### [Quoted passage]
***

Starting Jan. 1, 2012, employers in California with five or more employees must continue paying their share of health insurance premiums for female employees taking leave under the Pregnancy Disability Leave law for up to four months in any 12-month period.
Employers will also be liable for interfering with, restraining or denying the exercise of pregnancy leave of up to four months to female employees experiencing pregnancy, childbirth or related medical conditions.
The bills – A.B. 592 and S.B. 299, signed by California Gov. Jerry Brown on Oct. 9 and Oct. 6, respectively – fill coverage and enforcement gaps between the state and federal leave laws.
S.B. 299 addresses the problem of health insurance for pregnant workers on leave.
Under the federal Family and Medical Leave Act, employers with 50 or more workers have to pay their share of normal health insurance premiums while eligible employees took leave. But there was no such requirement of California employers under the state’s PDL law. As a result, California employees at companies with more than five — but less than 50 — workers were often left with no insurance coverage during pregnancy-related leaves.
The California Family Rights Act requires that employers with 50 or more employees grant leave for bonding with an employee’s newborn, newly-adopted or foster child. However, pregnancy itself is not a condition covered under CFRA. Pregnancy and related medical complications are covered under the PDL law.
Maria A. Audero, a partner in the employment law practice at Paul Hastings LLP, explained: “The PDL is a separate law from the CFRA, but both arise under FEHA”, the state’s Fair Employment and Housing Act.

***

### [Data provided]
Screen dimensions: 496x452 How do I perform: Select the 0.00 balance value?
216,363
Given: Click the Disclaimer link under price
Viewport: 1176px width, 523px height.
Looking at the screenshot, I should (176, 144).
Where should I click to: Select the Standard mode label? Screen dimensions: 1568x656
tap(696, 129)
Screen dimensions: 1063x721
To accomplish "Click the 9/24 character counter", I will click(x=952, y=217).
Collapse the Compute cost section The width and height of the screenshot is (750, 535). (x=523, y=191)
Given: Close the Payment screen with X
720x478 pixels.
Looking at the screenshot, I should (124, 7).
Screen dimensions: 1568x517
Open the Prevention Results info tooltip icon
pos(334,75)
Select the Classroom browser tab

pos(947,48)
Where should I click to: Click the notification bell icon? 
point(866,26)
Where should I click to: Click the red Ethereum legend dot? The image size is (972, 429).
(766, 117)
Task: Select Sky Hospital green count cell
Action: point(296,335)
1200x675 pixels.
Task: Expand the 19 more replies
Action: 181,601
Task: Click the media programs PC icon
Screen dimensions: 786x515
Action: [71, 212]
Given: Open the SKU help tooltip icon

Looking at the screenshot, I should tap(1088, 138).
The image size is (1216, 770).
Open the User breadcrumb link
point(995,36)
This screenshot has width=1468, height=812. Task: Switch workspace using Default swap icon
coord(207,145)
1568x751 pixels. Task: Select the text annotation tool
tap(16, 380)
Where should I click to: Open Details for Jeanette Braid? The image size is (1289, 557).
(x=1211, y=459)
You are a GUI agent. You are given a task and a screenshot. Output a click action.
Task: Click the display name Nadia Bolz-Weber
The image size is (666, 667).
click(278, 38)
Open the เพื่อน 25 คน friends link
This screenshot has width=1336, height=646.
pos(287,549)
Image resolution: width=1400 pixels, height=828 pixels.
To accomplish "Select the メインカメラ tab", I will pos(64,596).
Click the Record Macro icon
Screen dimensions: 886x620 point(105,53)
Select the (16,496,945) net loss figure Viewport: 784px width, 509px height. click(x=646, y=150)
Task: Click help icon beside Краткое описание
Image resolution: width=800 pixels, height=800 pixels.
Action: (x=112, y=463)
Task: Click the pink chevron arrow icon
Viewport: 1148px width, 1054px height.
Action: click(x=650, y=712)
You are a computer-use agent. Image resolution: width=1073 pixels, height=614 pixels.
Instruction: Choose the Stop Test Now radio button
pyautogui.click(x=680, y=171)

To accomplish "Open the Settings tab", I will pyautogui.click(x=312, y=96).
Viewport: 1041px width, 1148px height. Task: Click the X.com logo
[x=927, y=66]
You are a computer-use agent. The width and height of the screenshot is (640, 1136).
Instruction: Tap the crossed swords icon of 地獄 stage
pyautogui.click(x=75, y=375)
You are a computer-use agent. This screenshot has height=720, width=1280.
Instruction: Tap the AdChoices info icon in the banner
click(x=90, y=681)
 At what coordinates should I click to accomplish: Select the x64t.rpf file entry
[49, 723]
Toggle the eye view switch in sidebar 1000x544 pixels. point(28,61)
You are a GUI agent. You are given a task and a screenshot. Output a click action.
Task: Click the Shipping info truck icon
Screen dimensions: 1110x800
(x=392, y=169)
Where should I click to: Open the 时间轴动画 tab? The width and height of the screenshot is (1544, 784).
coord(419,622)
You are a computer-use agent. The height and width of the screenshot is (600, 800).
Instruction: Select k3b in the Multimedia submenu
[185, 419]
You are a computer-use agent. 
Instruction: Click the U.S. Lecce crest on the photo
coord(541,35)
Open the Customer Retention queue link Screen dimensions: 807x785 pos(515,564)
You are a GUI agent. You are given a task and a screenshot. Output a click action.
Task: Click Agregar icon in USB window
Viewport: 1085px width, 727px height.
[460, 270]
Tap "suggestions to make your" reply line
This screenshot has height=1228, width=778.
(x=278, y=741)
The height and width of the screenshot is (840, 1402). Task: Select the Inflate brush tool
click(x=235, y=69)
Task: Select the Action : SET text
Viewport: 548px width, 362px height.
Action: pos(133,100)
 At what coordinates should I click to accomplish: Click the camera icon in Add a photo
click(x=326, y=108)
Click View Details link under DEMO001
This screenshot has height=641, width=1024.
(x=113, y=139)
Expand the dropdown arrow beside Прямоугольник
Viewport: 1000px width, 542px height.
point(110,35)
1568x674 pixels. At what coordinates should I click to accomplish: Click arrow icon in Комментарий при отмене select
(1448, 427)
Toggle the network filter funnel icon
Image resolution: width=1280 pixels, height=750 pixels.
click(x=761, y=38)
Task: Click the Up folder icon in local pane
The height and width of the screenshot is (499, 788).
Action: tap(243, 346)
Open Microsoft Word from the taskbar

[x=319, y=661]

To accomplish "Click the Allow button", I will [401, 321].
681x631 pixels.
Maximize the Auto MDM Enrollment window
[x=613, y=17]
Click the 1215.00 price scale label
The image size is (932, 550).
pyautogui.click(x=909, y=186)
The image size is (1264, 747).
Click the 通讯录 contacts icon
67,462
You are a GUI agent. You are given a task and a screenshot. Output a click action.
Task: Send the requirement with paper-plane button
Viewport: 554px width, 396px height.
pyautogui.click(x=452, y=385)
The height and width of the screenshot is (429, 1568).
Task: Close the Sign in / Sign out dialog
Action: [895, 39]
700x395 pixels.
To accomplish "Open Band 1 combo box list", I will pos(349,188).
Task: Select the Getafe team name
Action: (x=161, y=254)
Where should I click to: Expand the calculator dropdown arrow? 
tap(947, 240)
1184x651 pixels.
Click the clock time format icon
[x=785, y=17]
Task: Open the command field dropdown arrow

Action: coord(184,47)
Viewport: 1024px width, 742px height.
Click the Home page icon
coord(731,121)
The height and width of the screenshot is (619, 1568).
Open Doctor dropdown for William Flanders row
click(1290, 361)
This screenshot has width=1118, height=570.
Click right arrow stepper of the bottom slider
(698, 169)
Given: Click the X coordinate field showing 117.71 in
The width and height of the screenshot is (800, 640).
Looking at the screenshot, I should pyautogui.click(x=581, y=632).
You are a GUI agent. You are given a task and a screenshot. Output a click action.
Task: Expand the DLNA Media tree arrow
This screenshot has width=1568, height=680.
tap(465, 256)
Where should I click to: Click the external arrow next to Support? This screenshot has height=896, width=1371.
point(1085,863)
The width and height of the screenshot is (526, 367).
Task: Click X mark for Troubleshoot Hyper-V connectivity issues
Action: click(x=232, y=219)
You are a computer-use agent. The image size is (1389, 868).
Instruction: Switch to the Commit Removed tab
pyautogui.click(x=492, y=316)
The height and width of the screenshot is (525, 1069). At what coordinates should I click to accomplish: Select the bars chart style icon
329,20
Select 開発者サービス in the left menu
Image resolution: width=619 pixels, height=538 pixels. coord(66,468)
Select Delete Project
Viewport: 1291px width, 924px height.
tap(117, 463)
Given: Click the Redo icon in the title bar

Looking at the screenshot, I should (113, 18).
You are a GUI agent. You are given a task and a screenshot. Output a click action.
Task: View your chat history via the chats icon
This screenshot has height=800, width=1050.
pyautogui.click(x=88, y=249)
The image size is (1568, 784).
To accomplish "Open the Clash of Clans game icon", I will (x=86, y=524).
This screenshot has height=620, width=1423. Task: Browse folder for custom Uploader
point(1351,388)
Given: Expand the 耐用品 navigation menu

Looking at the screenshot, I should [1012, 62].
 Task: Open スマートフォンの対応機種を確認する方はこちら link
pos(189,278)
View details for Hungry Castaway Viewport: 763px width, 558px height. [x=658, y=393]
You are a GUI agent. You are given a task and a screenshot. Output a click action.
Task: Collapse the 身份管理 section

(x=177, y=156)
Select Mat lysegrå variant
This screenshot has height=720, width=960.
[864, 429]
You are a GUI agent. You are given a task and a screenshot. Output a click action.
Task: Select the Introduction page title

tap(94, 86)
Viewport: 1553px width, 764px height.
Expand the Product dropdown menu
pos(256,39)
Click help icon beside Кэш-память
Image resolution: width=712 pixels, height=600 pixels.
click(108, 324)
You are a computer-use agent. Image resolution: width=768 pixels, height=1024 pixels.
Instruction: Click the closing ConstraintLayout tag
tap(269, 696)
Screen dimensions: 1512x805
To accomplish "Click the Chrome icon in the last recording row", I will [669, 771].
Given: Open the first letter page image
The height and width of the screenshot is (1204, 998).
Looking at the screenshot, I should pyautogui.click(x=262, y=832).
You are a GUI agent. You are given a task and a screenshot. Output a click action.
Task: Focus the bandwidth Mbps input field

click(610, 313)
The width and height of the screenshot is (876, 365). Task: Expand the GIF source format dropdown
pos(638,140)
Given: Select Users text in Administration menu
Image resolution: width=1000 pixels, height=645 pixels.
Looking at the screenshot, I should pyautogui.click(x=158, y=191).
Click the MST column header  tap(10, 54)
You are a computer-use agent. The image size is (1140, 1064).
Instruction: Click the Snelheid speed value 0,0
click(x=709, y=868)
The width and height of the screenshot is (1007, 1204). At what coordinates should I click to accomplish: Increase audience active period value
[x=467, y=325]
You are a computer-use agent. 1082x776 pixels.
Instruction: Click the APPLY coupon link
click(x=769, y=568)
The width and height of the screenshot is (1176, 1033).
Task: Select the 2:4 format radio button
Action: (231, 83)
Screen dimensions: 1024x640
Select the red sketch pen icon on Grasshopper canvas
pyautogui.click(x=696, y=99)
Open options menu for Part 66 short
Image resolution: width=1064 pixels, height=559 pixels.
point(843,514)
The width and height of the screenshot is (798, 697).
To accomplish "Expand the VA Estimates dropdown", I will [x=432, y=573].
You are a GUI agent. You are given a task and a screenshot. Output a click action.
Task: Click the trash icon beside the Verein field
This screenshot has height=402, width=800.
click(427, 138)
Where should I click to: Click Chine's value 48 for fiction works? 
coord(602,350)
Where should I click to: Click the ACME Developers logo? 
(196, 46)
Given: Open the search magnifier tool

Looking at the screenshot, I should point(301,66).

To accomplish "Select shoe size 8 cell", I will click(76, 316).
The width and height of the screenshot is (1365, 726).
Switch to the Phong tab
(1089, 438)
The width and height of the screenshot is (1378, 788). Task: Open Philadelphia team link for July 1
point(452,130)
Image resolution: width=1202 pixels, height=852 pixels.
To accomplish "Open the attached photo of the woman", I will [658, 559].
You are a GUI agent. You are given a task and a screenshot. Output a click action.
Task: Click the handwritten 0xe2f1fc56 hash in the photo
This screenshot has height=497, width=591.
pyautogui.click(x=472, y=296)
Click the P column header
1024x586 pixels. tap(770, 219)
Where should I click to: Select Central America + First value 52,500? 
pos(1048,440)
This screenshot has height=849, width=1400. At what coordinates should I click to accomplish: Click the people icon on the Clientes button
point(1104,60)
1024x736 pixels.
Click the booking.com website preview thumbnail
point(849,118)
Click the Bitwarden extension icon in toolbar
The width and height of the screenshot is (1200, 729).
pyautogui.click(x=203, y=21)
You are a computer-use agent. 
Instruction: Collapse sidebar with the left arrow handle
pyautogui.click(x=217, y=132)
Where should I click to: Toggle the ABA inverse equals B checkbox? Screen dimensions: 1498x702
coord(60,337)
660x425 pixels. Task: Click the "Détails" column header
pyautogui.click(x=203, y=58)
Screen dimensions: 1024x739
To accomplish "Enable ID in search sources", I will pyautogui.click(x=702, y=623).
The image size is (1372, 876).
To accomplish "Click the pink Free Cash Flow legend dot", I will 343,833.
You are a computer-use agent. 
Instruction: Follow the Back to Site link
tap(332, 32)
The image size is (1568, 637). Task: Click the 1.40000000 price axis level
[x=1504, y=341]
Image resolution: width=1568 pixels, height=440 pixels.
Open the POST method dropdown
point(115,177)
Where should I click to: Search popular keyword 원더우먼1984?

***

### [About this exercise]
Extend the article on California's 2012 pregnancy disability leave changes, picking up after its final sentence.

### [Answer for this exercise]
“The interesting thing is that CFRA, unlike the FMLA, does not recognize pregnancy disability as a serious health condition, primarily because California has a separate law to address pregnancy disability – the PDL,” Audero said. “What is difficult for employers is that, although the PDL leave runs concurrently with the FMLA, it does not with the CFRA. So, a California employee could take four months of pregnancy disability leave under the PDL and then have an additional 12 weeks of leave under the CFRA.”
Employers can seek reimbursement for health insurance premiums if the employee does not return to work, unless further leave is granted under CFRA (for bonding, etc.) or for some other serious health condition.
A.B. 592 addresses the issue of employer interference with employees seeking pregnancy leave under the PDL law or family medical leave under CFRA.
It is illegal under the PDL law for a covered employer to refuse leave to an employee for pregnancy, childbirth or related medical conditions (“unless based upon a bona fide occupational qualification,” the text of the law stated). The new law makes it also unlawful for an employer to interfere with, restrain, deny or attempt to deny any of those rights.